DO THIS:
Return each row below that contains the string "perform", copying it in full.

++++ DATA SECTION

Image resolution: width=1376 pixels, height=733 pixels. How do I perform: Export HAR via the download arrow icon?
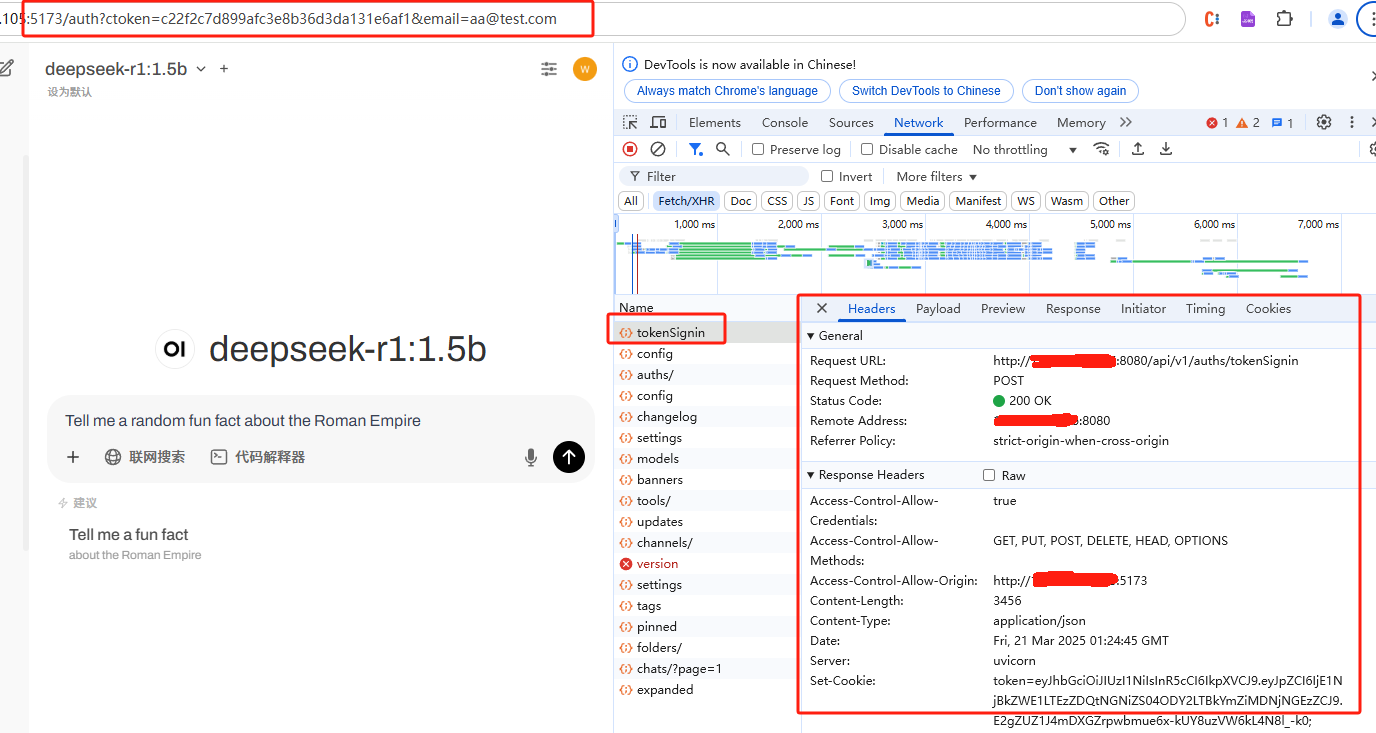click(1165, 148)
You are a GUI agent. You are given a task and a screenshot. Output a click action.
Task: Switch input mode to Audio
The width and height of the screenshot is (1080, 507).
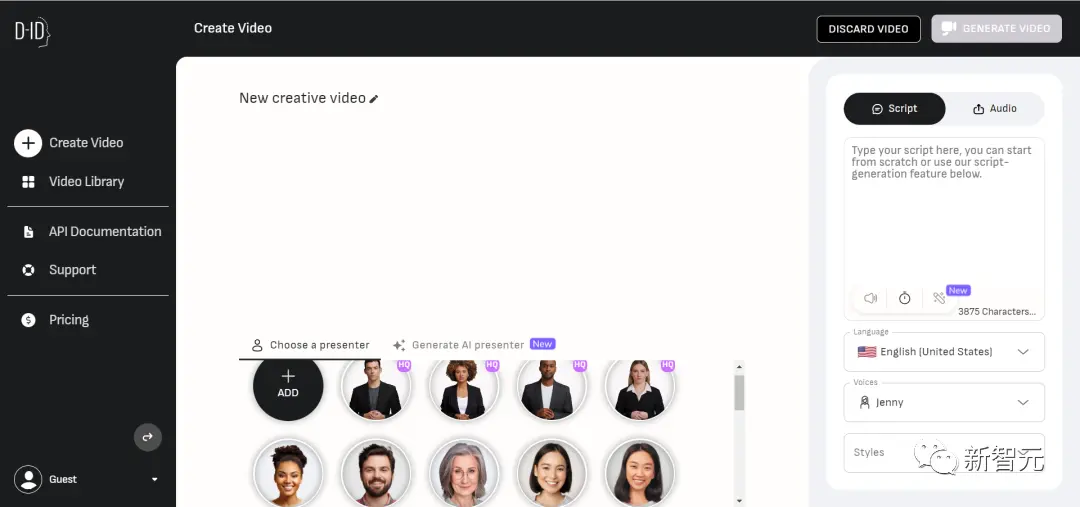click(x=995, y=109)
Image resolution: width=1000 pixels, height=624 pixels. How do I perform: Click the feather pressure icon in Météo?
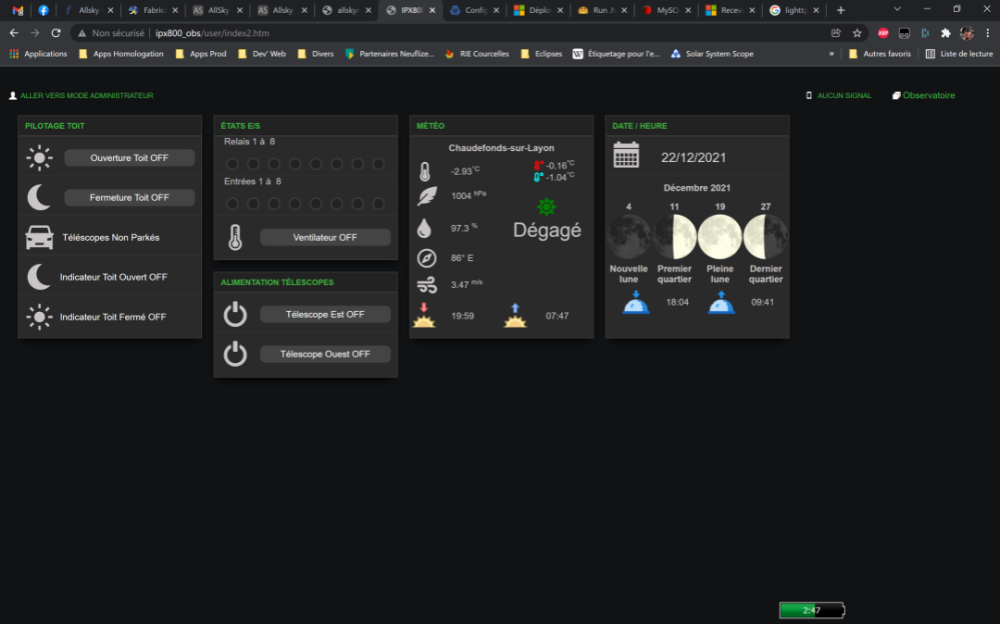[x=427, y=196]
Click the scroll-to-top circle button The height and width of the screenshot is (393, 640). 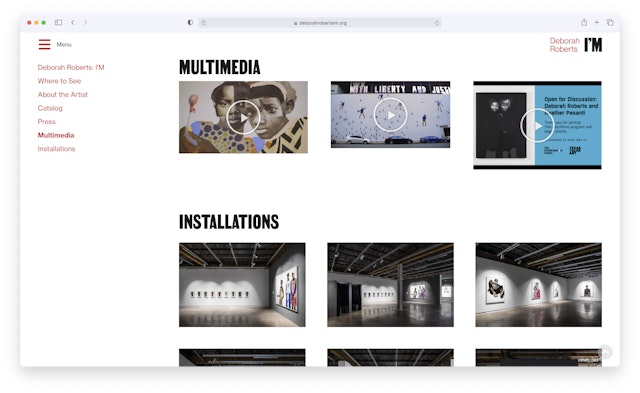(605, 352)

++++++++

ANSWER FOR THE TASK:
Image resolution: width=1376 pixels, height=733 pixels. How do I perform: Export HAR via the download arrow icon?
Image resolution: width=1000 pixels, height=624 pixels. How do I perform: Click the feather pressure icon in Météo?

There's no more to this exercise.